WHAT YOU SHOULD DO => Rewrite every line of the rows below, requests included, and shift each coordinate in the answers up by 107. Leave the pictures out.

##### GIVEN ENTRIES

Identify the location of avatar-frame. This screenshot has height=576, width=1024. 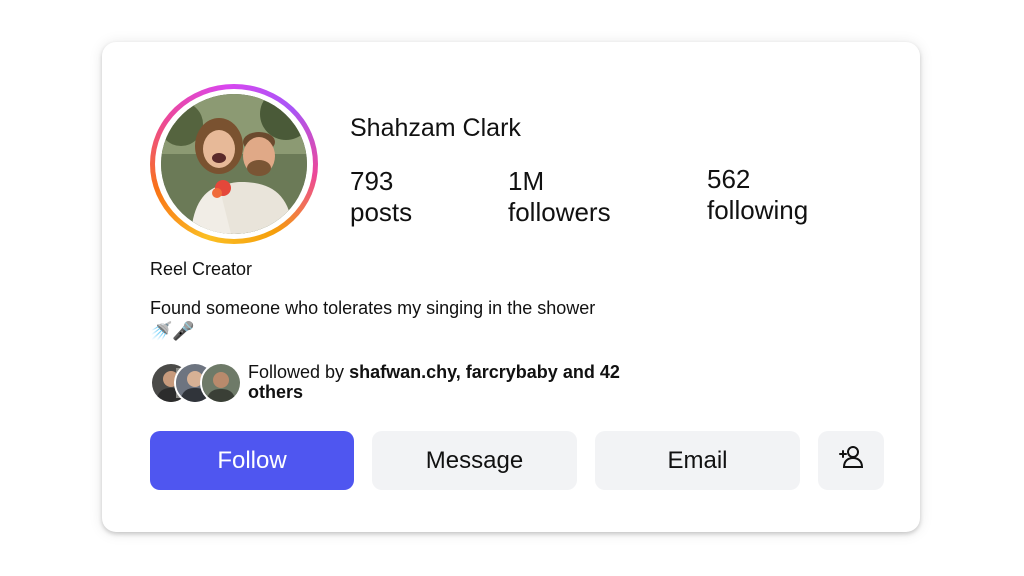
(234, 164).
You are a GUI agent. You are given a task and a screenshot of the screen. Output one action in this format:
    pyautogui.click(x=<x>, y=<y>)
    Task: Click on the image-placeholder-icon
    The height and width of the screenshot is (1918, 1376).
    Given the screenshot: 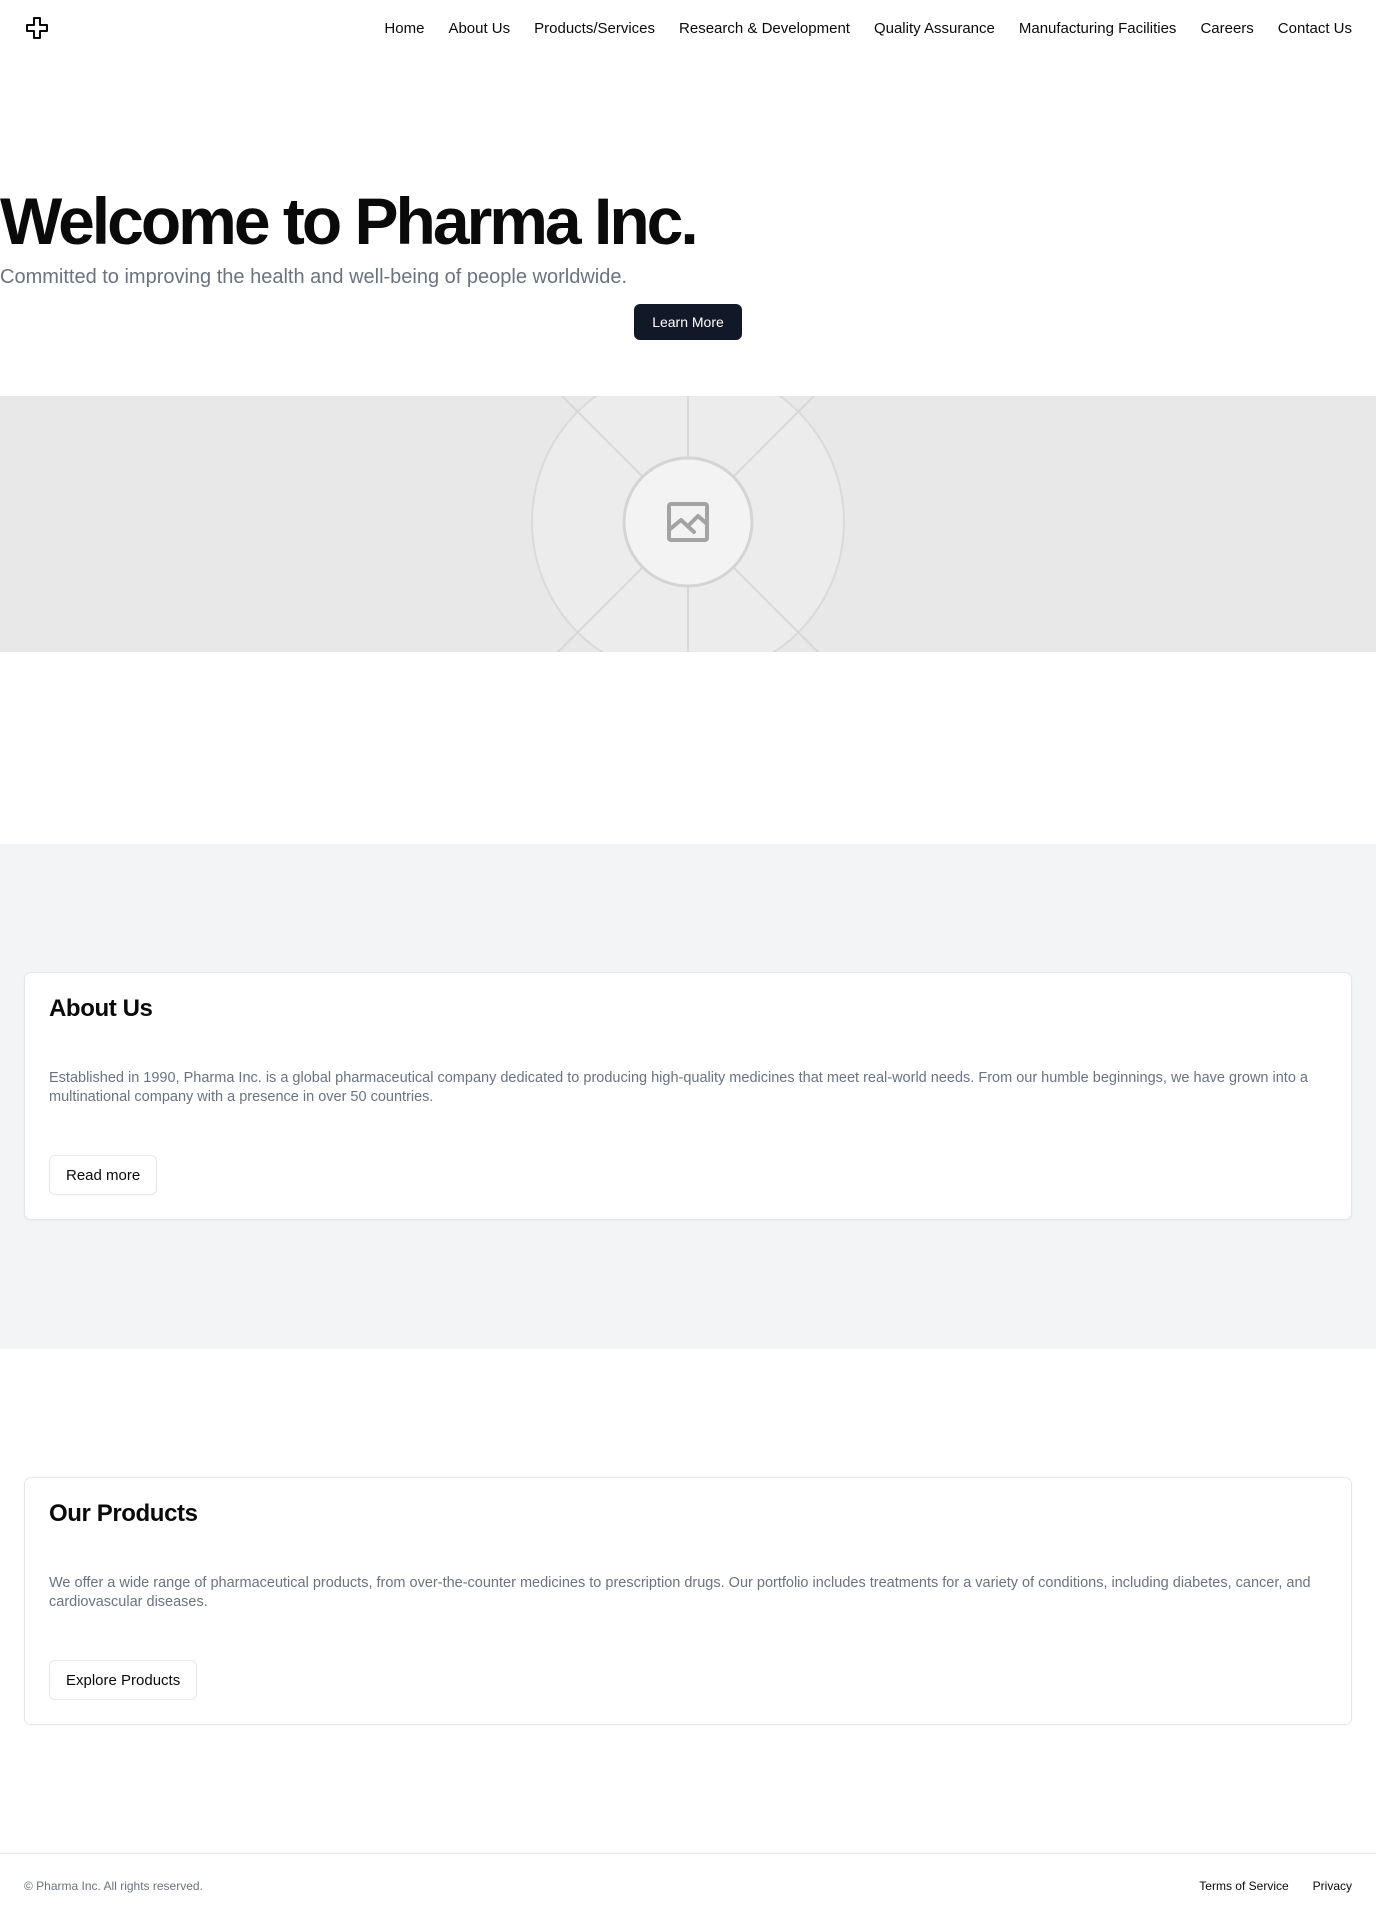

##########

REPLY TO THE TASK =>
Identify the location of avatar-frame. This screenshot has height=576, width=1024. 
(341, 271).
You are a GUI agent. You are given a task and a screenshot of the screen. Output one action in this format:
    pyautogui.click(x=<x>, y=<y>)
    Task: Click on the image-placeholder-icon
    The height and width of the screenshot is (1918, 1376).
    Given the screenshot: 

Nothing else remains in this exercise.